Related papers: SciKnowEval: Evaluating Multi-level Scientific Knowledge of Large Language Models

SciKnowEval: Evaluating Multi-level Scientific Knowledge of Large Language Models

URL: http://arxiv.org/abs/2406.09098v1
Date: Thu, 13 Jun 2024 13:27:52 GMT
Title: SciKnowEval: Evaluating Multi-level Scientific Knowledge of Large Language Models
Authors: Kehua Feng, Keyan Ding, Weijie Wang, Xiang Zhuang, Zeyuan Wang, Ming Qin, Yu Zhao, Jianhua Yao, Qiang Zhang, Huajun Chen,
Abstract summary: SciKnowEval is a framework that evaluates Large Language Models (LLMs) across five progressive levels of scientific knowledge. We benchmark 20 leading open-source and proprietary LLMs using zero-shot and few-shot prompting strategies. The results reveal that despite achieving state-of-the-art performance, the proprietary LLMs still have considerable room for improvement.
Score: 35.98892300665275
License: http://arxiv.org/licenses/nonexclusive-distrib/1.0/
Abstract: The burgeoning utilization of Large Language Models (LLMs) in scientific research necessitates advanced benchmarks capable of evaluating their understanding and application of scientific knowledge comprehensively. To address this need, we introduce the SciKnowEval benchmark, a novel framework that systematically evaluates LLMs across five progressive levels of scientific knowledge: studying extensively, inquiring earnestly, thinking profoundly, discerning clearly, and practicing assiduously.
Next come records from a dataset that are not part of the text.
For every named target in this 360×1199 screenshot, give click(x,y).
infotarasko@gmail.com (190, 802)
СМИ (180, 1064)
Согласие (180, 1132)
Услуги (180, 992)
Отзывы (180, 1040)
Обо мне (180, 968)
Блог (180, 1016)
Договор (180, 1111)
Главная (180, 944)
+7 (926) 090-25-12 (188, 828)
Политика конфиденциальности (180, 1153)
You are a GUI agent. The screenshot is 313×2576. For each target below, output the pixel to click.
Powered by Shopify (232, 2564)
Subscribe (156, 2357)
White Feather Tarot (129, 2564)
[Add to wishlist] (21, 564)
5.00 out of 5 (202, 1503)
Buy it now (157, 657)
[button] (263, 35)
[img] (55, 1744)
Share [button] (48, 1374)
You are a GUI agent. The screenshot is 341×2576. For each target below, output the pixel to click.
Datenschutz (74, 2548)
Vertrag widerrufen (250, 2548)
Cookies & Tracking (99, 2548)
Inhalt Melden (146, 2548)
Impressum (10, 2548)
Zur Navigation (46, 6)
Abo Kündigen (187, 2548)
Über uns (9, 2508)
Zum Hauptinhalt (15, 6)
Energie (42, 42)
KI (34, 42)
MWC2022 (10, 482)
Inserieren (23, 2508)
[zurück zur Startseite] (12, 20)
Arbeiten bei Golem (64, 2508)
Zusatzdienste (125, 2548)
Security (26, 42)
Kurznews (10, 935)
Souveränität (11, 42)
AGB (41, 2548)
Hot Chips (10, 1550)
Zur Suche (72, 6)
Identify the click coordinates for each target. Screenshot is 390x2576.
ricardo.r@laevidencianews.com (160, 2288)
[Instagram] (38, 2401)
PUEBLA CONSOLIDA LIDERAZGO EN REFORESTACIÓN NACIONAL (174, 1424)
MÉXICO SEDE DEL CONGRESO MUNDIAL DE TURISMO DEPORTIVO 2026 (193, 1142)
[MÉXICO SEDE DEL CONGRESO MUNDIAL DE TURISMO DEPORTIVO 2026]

These levels aim to assess the breadth and depth of scientific knowledge in LLMs, including knowledge coverage, inquiry and exploration capabilities, reflection and reasoning abilities, ethic and safety considerations, as well as practice proficiency. Specifically, we take biology and chemistry as the two instances of SciKnowEval and construct a dataset encompassing 50K multi-level scientific problems and solutions. By leveraging this dataset, we benchmark 20 leading open-source and proprietary LLMs using zero-shot and few-shot prompting strategies. The results reveal that despite achieving state-of-the-art performance, the proprietary LLMs still have considerable room for improvement, particularly in addressing scientific computations and applications. We anticipate that SciKnowEval will establish a comprehensive standard for benchmarking LLMs in science research and discovery, and promote the development of LLMs that integrate scientific knowledge with strong safety awareness. The dataset and code are publicly available at https://github.com/hicai-zju/sciknoweval .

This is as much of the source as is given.